Altogether, this data suggests that neuritogenesis and neuroprotection, resulting from PrPcSTI1 interactions are dependent upon protein synthesis via the mTOR pathway.
The prion protein, PrP, plays a major role in the pathogenesis of prion disease although the physiological function, by which its normal isoform, PrPc, works, is still somewhat unknown. Studies have shown that PrPc overexpression produces a phenotype more resistant to oxidative stress than PrPc null cells (Choi et al., 2007). This overexpression is present whether induced by manganese or copper, providing a means of protection as the prion protein interfering with the metals uptake (Choi et al., 2007).
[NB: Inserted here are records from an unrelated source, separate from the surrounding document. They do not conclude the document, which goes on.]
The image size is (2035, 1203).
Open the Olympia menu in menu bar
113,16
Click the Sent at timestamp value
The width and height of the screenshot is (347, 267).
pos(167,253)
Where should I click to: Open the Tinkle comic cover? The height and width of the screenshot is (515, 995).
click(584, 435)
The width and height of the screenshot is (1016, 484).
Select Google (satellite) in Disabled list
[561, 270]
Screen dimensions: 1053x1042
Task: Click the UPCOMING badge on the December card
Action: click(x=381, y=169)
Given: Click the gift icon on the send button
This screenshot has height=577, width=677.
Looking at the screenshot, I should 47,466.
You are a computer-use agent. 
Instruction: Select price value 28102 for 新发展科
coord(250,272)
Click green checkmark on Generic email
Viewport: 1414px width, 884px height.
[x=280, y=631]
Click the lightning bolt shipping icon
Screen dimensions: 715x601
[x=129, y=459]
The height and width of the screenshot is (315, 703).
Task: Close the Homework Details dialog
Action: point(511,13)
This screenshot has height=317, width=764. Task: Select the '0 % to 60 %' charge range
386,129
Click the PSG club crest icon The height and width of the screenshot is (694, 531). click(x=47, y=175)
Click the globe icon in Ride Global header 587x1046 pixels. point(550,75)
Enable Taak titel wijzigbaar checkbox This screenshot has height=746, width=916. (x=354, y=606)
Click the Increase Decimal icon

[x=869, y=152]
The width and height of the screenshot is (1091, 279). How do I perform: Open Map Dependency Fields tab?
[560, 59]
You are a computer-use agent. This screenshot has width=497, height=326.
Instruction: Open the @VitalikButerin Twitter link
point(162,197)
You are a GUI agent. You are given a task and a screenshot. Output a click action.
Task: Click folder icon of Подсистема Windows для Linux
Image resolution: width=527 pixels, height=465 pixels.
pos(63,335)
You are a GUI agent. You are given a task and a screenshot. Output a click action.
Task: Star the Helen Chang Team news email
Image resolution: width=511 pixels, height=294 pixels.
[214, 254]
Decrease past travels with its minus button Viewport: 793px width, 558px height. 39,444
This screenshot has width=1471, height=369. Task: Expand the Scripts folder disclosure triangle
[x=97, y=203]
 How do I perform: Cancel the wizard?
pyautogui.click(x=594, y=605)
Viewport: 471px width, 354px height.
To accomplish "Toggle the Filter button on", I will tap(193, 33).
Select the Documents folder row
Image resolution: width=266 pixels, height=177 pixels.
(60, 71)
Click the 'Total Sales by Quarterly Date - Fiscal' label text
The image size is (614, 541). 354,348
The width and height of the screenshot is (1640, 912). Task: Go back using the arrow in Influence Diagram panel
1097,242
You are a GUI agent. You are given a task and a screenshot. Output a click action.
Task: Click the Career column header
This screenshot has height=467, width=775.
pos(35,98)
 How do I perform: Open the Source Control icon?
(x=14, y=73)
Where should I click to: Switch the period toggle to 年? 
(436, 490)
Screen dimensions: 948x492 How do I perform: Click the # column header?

Oxidative stress and the resulting accumulation of reactive oxygen species, due to high Cu(II) levels, indicate PrPc's role in combating copper toxicity. Other studies showing the upregulation of PrPc in peri-infarcted brain tissue and patients suffering from ischemic stroke, suggest that the modifications of PrPc levels could prove beneficial for possible treatment of stroke (Mitsios et al., 2007)
Ultimately, understanding the mechanisms and physiological function of PrPc is essential in not only understanding the pathogenesis of prion and other related diseases, but also potential therapeutic strategies in treating these neurological conditions.